* [Exercise 1]:
List the types of ads that, according to the post on sentiment analysis, marketers purchased in the mass-marketing era.
* [Exercise 2]:
Translate this sentence from the post on sentiment analysis into Spanish: "Sentiment analysis isn't a solution unto itself, but it can be highly useful as a realtime feedback loop for advertising effectiveness and may soon be able to predict advertising results."
* [Exercise 3]:
Carry on the post on sentiment analysis from its final sentence.

* [Page excerpt]:
--- START ---

This post was also published in VentureBeat.
Sentiment analysis is a hot new trend in social media, with the promise of helping brands understand what consumers are thinking and saying about their products. Products including early contender Radian 6, newcomers such as BuzzLogic, and my own company’s Webtrends Social Measurement product are becoming pervasive in marketing organizations. But while consumer sentiment is important, what’s much more important is revenue.
When revenue is down 10%, “but people like us!” is not an acceptable response from the head of marketing. Sentiment analysis isn’t a solution unto itself, but it can be highly useful as a realtime feedback loop for advertising effectiveness and may soon be able to predict advertising results.
In the Mad Men-era heyday of mass marketing, marketing spend was impossible to quantify. TV, magazine, radio and billboard ads were purchased, and it was very difficult if not impossible to track exactly the return on investment of various slices of the marketing spend. Marketers would focus on issues like branding, messages and color schemes, with virtually no feedback loop other than the occasional focus group.
With the advent of digital marketing and online commerce, marketing spend and effectiveness is now tracked at the most minute level. How many ads are clicked on, how they convert, what is working and what is not is tracked at every level and segment. Even traditional legacy advertising is voraciously tracked, from Nielsen tracking how many consumers see a TV spot to QR codes on billboards acting as an effective realworld clickthrough.
In stark contrast to marketing of the past, today’s marketers are measured by how much revenue they bring in per dollar spent. What “sentiment analysis” does is give those marketers an alternative way to measure their effectiveness — tracking how customers feel about and how much they are talking about a brand. All that effort on branding, messages, and color schemes can finally be validated!
However, the number of positive mentions you generate is simply a step towards revenue. If more people are talking about Pepsi than Coke, but more people are buying Coke than Pepsi, there is something seriously wrong in the conversion funnel towards a purchase. To make sure you’re turning positive sentiment into revenue, you need to make sure you’re making proper use of the analysis you do.

--- END ---

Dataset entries
--- START ---

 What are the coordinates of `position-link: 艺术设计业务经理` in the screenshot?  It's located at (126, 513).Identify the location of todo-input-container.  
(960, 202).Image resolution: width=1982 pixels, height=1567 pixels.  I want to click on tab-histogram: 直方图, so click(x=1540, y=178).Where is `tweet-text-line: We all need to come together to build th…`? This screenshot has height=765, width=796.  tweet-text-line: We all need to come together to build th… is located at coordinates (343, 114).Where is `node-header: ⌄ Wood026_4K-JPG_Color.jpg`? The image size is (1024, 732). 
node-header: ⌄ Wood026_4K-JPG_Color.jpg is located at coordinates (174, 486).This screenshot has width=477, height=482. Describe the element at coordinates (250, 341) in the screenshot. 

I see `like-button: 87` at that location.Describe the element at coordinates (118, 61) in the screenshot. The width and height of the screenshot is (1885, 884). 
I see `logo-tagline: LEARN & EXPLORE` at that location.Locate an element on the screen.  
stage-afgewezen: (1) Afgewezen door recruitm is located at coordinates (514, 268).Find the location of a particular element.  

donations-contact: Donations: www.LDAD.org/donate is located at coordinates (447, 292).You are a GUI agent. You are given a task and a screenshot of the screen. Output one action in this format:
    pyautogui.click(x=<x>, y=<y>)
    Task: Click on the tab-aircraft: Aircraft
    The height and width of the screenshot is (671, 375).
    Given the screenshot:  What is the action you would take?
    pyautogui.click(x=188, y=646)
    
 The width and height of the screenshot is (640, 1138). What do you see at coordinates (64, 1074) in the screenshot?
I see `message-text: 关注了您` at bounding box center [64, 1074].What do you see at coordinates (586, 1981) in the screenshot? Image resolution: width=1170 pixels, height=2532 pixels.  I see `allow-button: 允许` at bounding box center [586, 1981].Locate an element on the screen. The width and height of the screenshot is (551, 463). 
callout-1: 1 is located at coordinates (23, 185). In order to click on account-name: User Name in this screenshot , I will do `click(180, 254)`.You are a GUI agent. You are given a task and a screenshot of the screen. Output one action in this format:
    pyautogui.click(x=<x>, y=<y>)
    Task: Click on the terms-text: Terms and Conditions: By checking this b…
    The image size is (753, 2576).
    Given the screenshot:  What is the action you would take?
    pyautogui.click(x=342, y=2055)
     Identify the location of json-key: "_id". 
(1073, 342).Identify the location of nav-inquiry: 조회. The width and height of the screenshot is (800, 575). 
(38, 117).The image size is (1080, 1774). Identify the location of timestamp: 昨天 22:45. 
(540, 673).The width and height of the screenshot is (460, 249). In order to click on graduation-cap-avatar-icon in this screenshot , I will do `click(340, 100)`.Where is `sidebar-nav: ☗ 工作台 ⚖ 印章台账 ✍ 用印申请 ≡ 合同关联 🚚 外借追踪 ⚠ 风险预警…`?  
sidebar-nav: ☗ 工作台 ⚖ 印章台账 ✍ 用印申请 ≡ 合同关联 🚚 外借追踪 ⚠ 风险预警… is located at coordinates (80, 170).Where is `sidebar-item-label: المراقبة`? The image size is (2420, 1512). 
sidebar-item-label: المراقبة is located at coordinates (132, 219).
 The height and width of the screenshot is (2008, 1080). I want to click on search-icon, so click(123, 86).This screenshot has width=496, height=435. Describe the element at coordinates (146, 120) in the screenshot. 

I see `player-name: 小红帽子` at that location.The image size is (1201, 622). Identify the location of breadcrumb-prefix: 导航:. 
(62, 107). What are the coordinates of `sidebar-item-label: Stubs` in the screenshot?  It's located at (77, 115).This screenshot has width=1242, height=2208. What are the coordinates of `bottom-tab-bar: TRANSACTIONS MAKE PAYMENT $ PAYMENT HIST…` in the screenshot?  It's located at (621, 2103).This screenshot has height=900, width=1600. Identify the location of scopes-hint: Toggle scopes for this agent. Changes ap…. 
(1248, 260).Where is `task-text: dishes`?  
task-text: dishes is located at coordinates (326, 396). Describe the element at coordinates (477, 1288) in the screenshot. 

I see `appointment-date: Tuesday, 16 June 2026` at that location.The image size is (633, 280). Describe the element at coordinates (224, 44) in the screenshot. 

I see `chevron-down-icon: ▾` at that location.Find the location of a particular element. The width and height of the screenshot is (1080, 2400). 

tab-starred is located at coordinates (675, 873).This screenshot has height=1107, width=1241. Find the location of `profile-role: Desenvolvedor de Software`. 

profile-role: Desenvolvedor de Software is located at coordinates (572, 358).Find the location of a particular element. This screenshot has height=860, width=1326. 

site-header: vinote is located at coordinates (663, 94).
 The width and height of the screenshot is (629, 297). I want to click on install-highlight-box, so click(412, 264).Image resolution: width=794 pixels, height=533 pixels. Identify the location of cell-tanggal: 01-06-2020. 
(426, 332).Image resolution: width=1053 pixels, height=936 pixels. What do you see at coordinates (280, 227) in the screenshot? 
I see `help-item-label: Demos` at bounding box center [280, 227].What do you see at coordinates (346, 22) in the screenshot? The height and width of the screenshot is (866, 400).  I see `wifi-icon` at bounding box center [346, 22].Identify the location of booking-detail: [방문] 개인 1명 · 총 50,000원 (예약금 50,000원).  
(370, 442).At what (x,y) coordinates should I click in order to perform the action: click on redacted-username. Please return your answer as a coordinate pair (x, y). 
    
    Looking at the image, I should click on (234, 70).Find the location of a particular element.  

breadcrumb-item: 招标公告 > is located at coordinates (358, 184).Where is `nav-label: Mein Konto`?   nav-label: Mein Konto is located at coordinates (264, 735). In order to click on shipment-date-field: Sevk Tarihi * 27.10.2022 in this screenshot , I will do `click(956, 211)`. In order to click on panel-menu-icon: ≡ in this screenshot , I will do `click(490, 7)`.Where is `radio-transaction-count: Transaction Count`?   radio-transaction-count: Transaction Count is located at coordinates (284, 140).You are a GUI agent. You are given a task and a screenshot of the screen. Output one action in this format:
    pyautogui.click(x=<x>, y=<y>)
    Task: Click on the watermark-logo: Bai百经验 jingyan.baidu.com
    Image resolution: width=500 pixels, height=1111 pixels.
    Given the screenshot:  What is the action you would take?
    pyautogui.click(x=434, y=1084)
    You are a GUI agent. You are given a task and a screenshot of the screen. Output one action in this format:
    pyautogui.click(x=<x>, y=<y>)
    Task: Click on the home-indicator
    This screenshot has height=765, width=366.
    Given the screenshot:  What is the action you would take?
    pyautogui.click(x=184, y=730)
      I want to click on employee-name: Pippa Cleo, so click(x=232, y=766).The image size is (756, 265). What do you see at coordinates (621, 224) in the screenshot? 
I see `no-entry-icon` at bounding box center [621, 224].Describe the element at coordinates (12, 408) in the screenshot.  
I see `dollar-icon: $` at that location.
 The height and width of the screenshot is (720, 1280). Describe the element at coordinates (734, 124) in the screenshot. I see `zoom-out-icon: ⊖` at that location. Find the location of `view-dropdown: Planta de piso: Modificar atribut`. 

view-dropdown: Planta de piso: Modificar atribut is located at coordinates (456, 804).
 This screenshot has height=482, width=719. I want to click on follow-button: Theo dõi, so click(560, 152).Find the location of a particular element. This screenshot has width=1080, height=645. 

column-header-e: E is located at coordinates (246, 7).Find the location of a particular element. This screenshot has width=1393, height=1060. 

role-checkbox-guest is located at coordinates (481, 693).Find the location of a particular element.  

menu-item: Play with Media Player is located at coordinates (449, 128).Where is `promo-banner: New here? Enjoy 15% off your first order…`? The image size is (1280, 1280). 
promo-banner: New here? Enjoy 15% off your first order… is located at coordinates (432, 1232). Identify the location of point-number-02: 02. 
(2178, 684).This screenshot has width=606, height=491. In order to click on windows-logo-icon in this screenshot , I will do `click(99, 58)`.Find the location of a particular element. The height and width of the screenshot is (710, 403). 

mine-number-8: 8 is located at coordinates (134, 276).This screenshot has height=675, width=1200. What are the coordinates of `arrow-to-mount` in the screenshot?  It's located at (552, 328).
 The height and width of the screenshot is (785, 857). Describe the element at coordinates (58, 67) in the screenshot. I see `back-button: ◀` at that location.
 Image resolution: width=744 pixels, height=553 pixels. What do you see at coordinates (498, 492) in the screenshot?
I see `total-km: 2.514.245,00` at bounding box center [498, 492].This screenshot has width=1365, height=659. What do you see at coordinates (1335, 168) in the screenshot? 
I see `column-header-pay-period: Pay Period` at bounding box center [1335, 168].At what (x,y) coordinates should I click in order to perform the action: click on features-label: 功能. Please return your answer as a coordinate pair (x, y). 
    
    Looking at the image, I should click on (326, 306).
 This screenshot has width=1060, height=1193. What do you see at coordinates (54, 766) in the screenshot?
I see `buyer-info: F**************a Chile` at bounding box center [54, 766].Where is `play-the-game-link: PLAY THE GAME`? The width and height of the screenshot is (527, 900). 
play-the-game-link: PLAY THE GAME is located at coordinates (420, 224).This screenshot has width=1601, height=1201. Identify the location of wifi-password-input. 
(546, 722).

--- END ---

* [Written reply 1]:
TV ads, magazine ads, radio ads, billboard ads

* [Written reply 2]:
El análisis de sentimiento no es una solución en sí mismo, pero puede ser muy útil como un circuito de retroalimentación en tiempo real sobre la eficacia publicitaria, y pronto podría ser capaz de predecir los resultados publicitarios.

* [Written reply 3]:
For bread and butter products like Wheaties and cable TV, sentiment analysis is more customer service — dealing with customer complaints that occur in social media and routing the complaints to the particular department that can handle it, before the complaints spread. Comcast, a company that many folks love to hate, has been particularly pro-active at responding to customers on Twitter, and even Salesforce is jumping into the game with its Service Force social CRM offering.
For product and company launches and other new offerings, sentiment analysis can help you track in near realtime how a new product or piece of content is spreading and decide what opinions to re-promote to grease the wheels of message spread. Products like Klout and PeerIndex help further by quantifying the viral influence of people tweeting about your product, so you can prioritize retweets of positive mentions and quickly attempt to neutralize negative sentiment.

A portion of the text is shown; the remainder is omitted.